━━ RECORDS SUPPLIED

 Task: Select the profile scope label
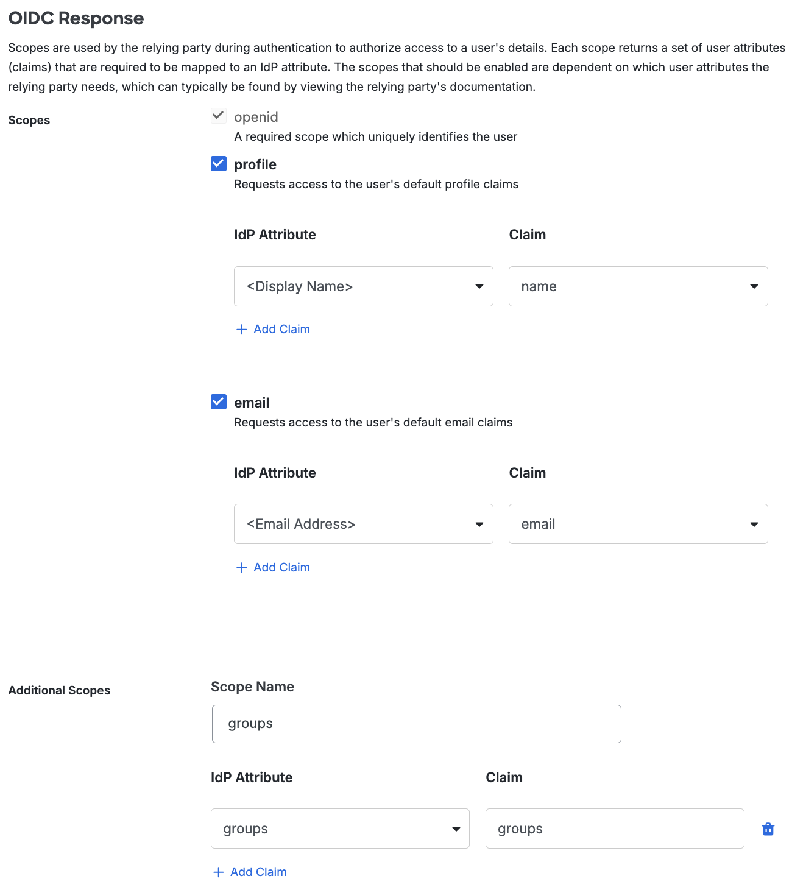(255, 164)
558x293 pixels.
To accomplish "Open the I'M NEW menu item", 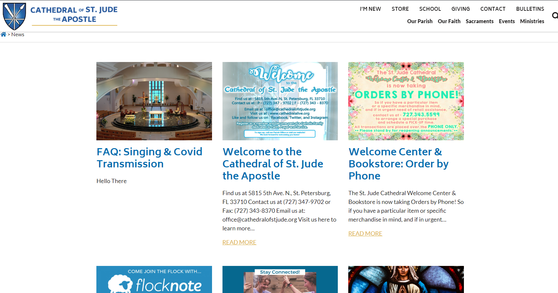I will 370,9.
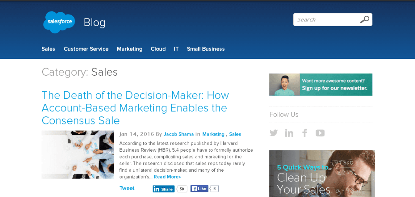Select Cloud in the navigation bar
The height and width of the screenshot is (197, 415).
point(158,49)
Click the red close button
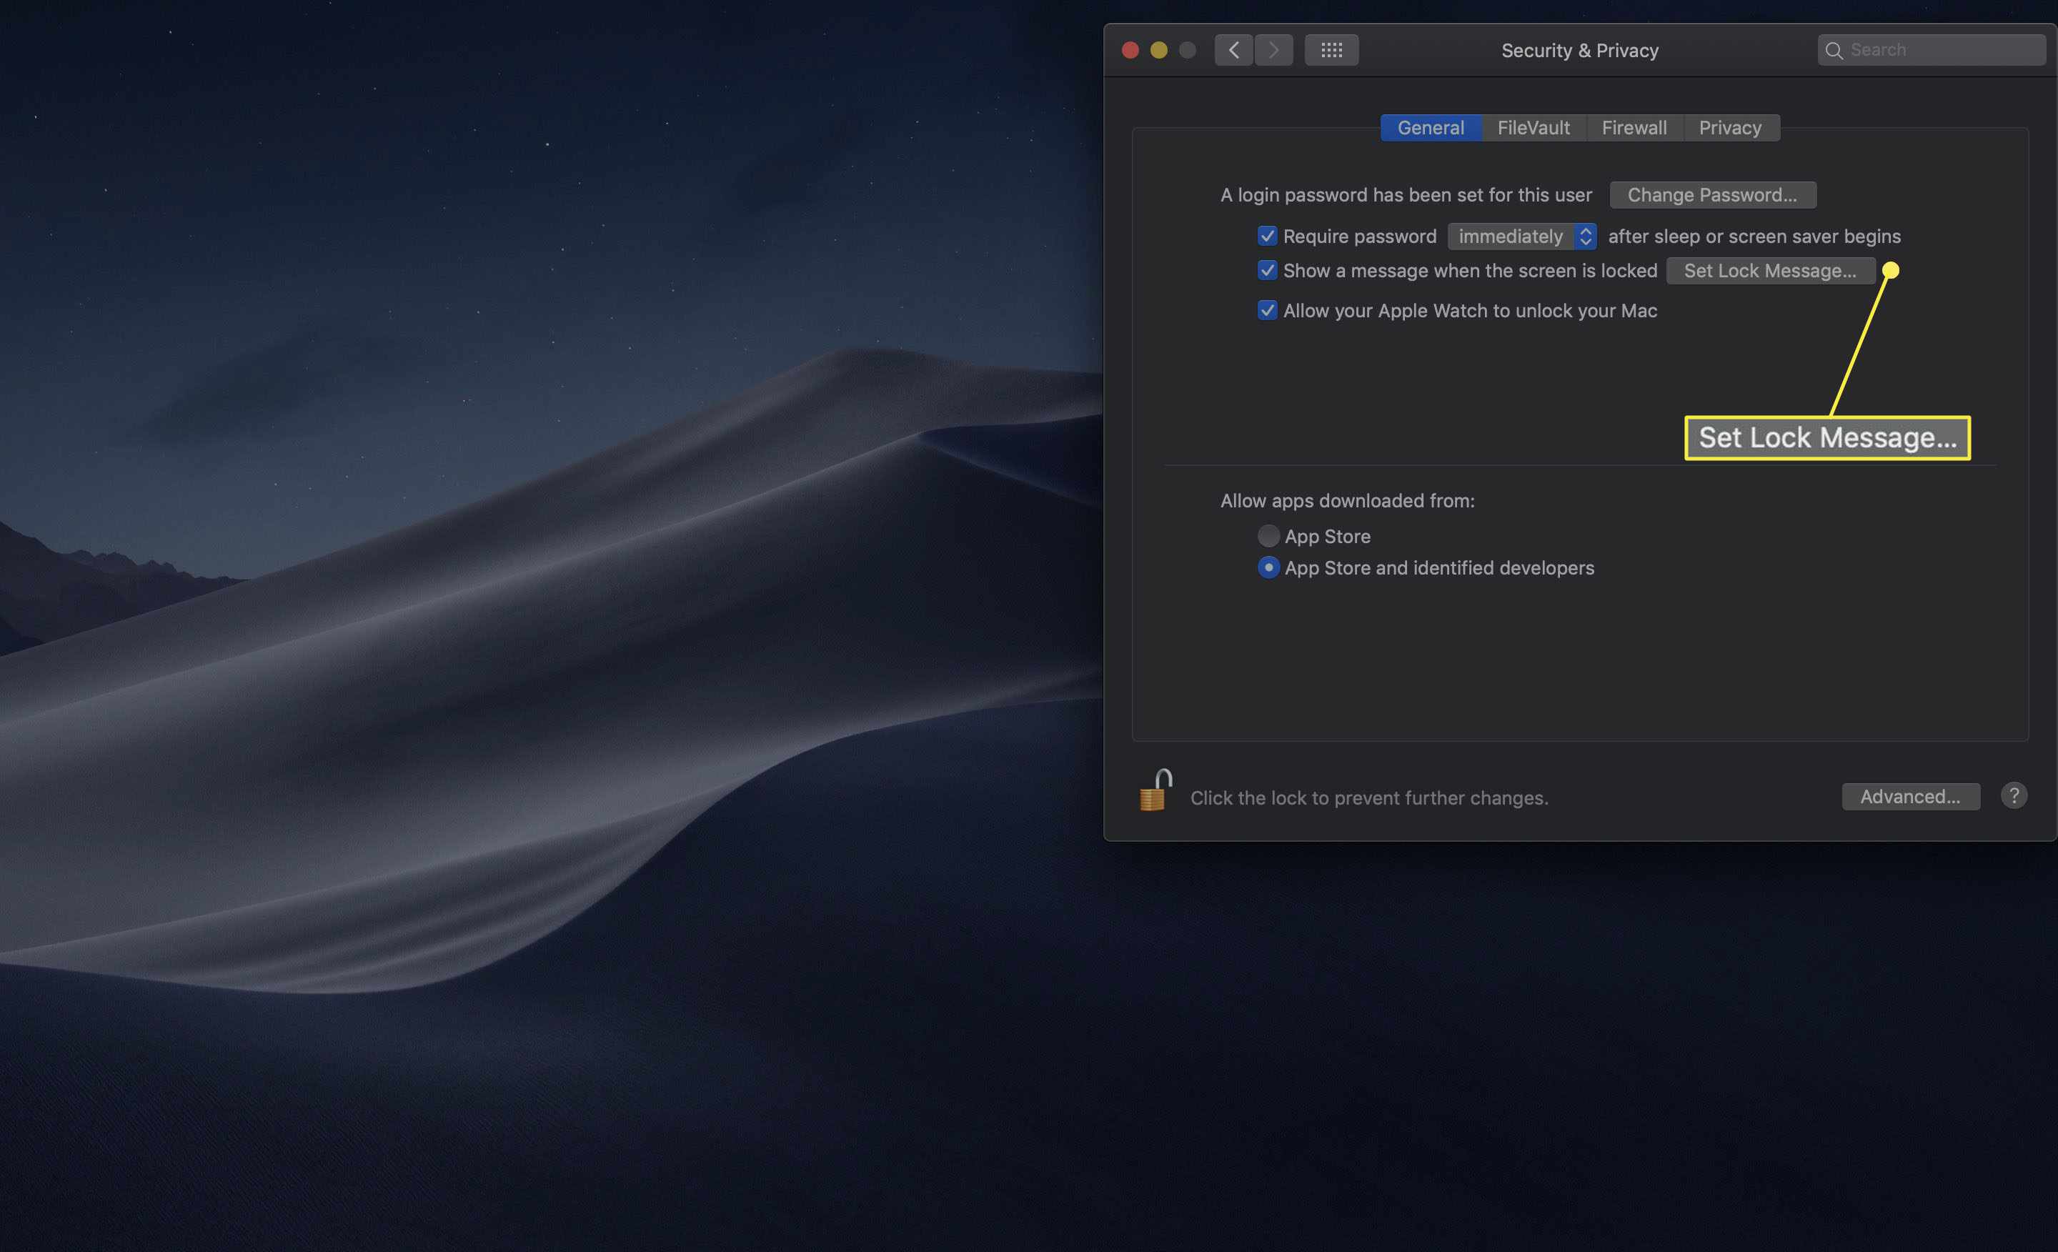The height and width of the screenshot is (1252, 2058). pyautogui.click(x=1130, y=50)
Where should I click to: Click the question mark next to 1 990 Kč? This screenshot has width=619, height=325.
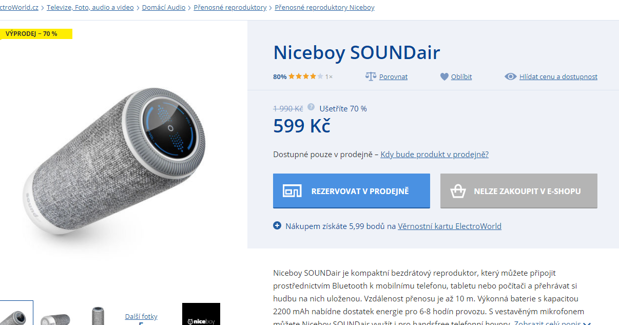point(311,107)
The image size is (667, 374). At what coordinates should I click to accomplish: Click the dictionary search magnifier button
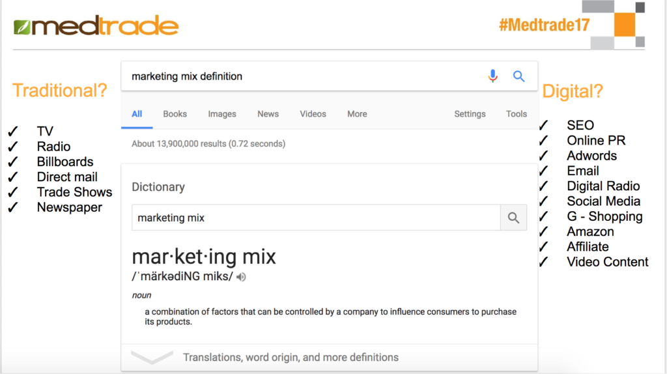click(513, 218)
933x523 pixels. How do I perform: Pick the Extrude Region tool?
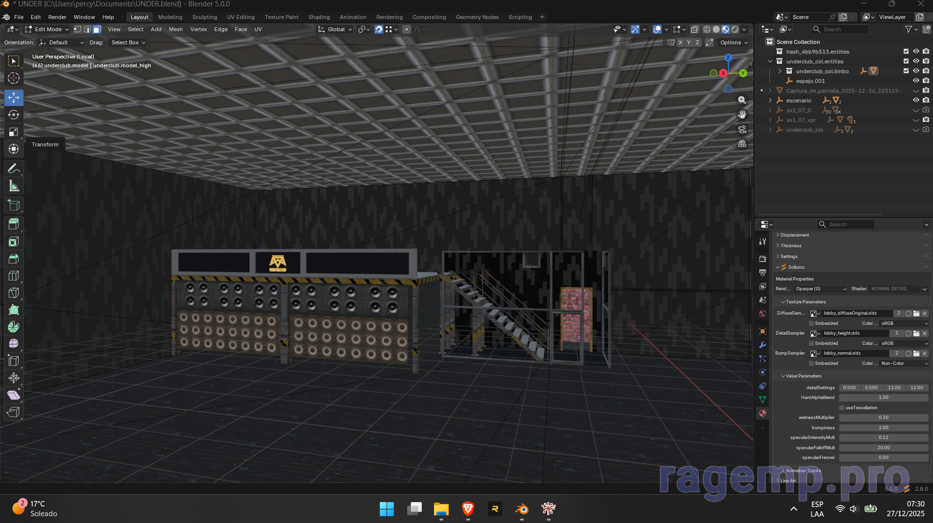(14, 224)
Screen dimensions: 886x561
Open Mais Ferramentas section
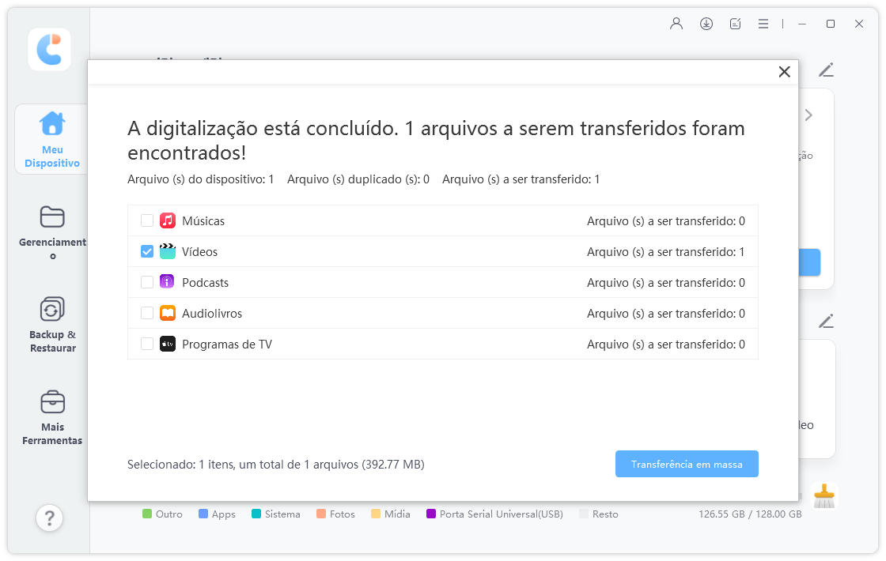point(52,417)
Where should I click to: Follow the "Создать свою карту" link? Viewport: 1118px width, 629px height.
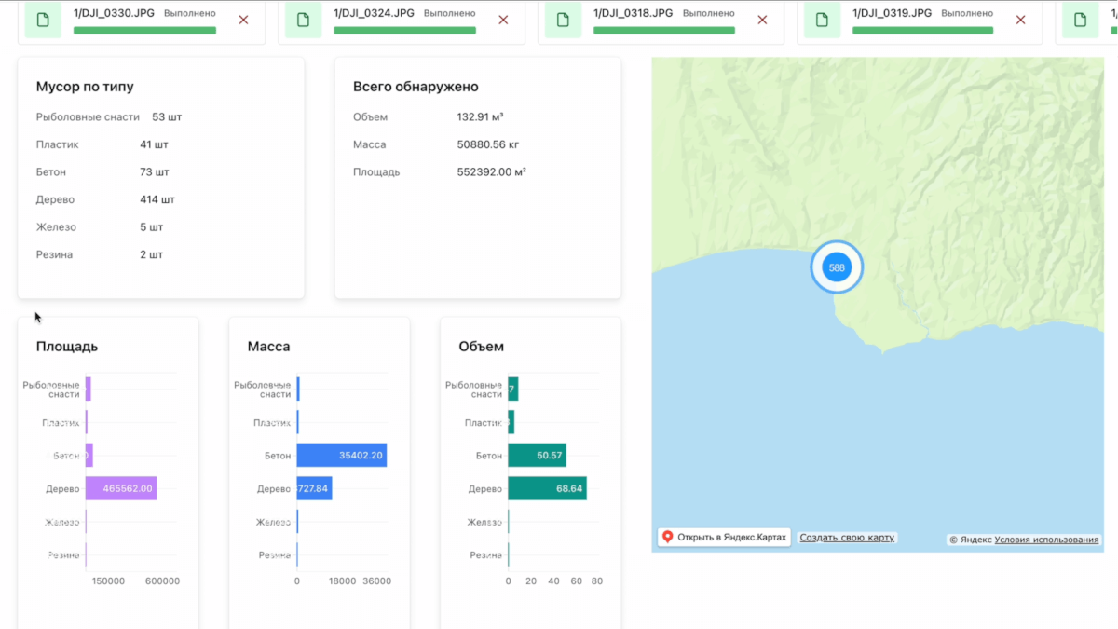coord(847,538)
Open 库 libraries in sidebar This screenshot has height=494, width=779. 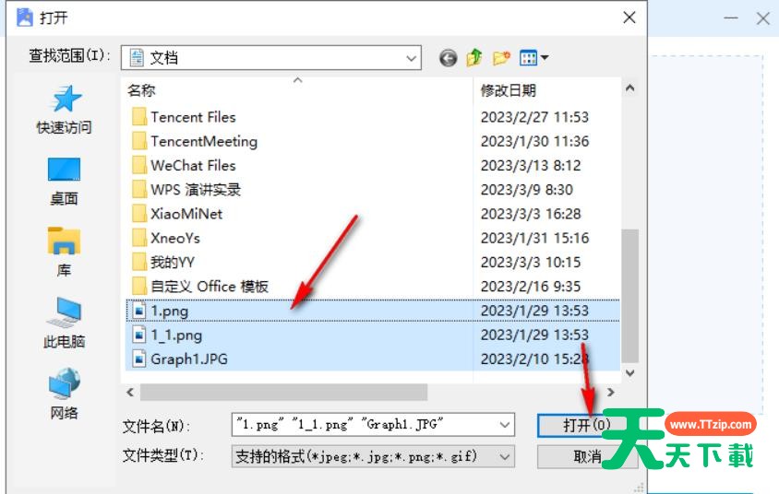[64, 252]
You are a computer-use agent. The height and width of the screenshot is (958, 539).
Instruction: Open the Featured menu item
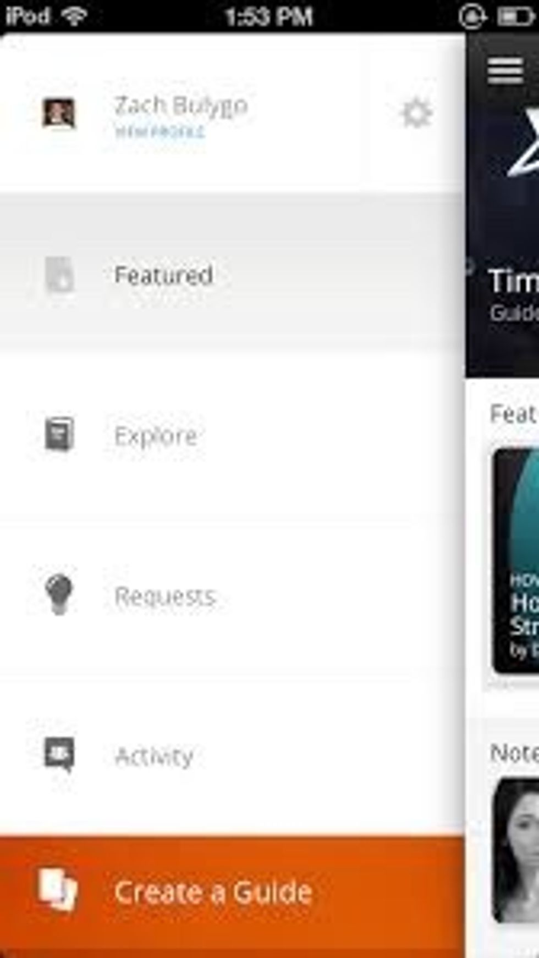232,275
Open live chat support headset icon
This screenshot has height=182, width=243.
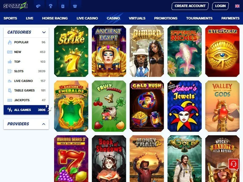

━━━━

— WORK ITEM —
Nothing but the lines from the line with "Instruction: Open the Featured menu item" through the last line of the data above should be printed, exactly as written and without pictures.

— TASK ANSWER —
Instruction: Open the Featured menu item
232,275
Open live chat support headset icon
This screenshot has height=182, width=243.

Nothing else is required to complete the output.